The frequency of carbapenemase producer Gram-negative bacilli by type of specimens, hospital units and bacteria species isolates.
Carbapenemase producing isolates were more frequently distributed among clinical specimens including blood (36%) and then followed by wounds (24%), urine (21%), body fluids (7%), catheter tips (6%) and sputum samples were (6%).
With regard to the distribution of Carbapenemase producer among hospital units, the most carbapenemase producing isolates associated with patients were found in the neonatal intensive care unit NICU 32(26%), followed by medicine wards 26(22%) and pediatric wards 22 (18%), Surgery 18(15%), ICU 15(12%) and Renal Unit 8(7%). Carbapenemase genes were predominant in Klebsiella pneumoniae isolates: 70(42.6%), followed by Pseudomonas aeruginosa: 33(20%); Acinetobacter baumannii: 30(18.2%) and Escherichia coli 18(10.9%)
Molecular characterization of NDM genes
Out of 107 blaNDM genes detected 75 (70%) were blaNDM-1. Other subtypes of blaNDM were identified by sequencing including blaNDM- 5, and blaNDM-6. (Fig. 3)
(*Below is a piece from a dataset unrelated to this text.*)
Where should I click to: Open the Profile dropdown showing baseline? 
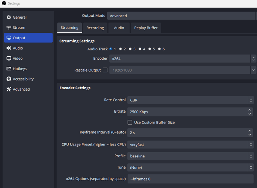191,156
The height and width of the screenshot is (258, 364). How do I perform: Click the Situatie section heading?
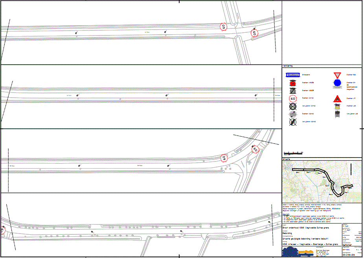(x=287, y=159)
Bioinformatics analysis of blaNDM genes
Fourteen samples were sequenced by and all showed 97–100% similarity with blaNDM genes from the NCBI database with accession number MF379688 and MG764089.
Multiple sequence alignment:
The Nucleotide sequences of NDM Deoxyribonucleic acid (DNA) sequences were compared against the DNA databank using BLASTp. Fourteen NDM beta-lactamases genes were compared against the NDM in the database, (http://blast.ncbi.nlm.nih.gov/Blast.cgi), they have produced a significant alignment to NDM-1 beta-lactamase of Klebsiella pneumoniae (gb|MK425054|), and the isolates were shown to have 97–100% identity.
When multiple sequence alignment of NDM proteins was undertaken using MEGA7 software version 18.104.22.168 against similar proteins that obtained from BLASTp, NDM-1 from Sudan were similar to |KX100583.1| Escherichia coli NDM-1 (blaNDM) gene from India and | MH891562| Klebsiella pneumoniae NDM-1 from Bangladesh. NDM-5 from Sudan were similar to | MH991817 |, Escherichia coli NDM-5 from India and | MH168510| Klebsiella pneumoniae NDM-5 from Bangladesh while NDM-6 from Sudan were similar to | MH683607 | Escherichia coli from India, | JN967644 | Escherichia coli from the United States and | JQ235754 | Escherichia coli from New Zealand.
Nucleotide sequence accession number
The sequence of the 14 NDM genes have been deposited in the GenBank database under accession numbers MK033562, MK033563, MK033564, MK363705, MK363706, MK363707, MK363708, MK363709, MK363710, MK371542, MK371543, MK371544, MK37154 5, and MK371546.
The phylogenetic analysis of the NDM proteins sequences revealed that the NDM-1 and NDM-5 were related to the same NDM lineage as the Indian and Bangladeshi isolates. The NDM-6 gene was found to be close to NDM-6 from India, New Zealand, and the United States as shown in Fig. 3.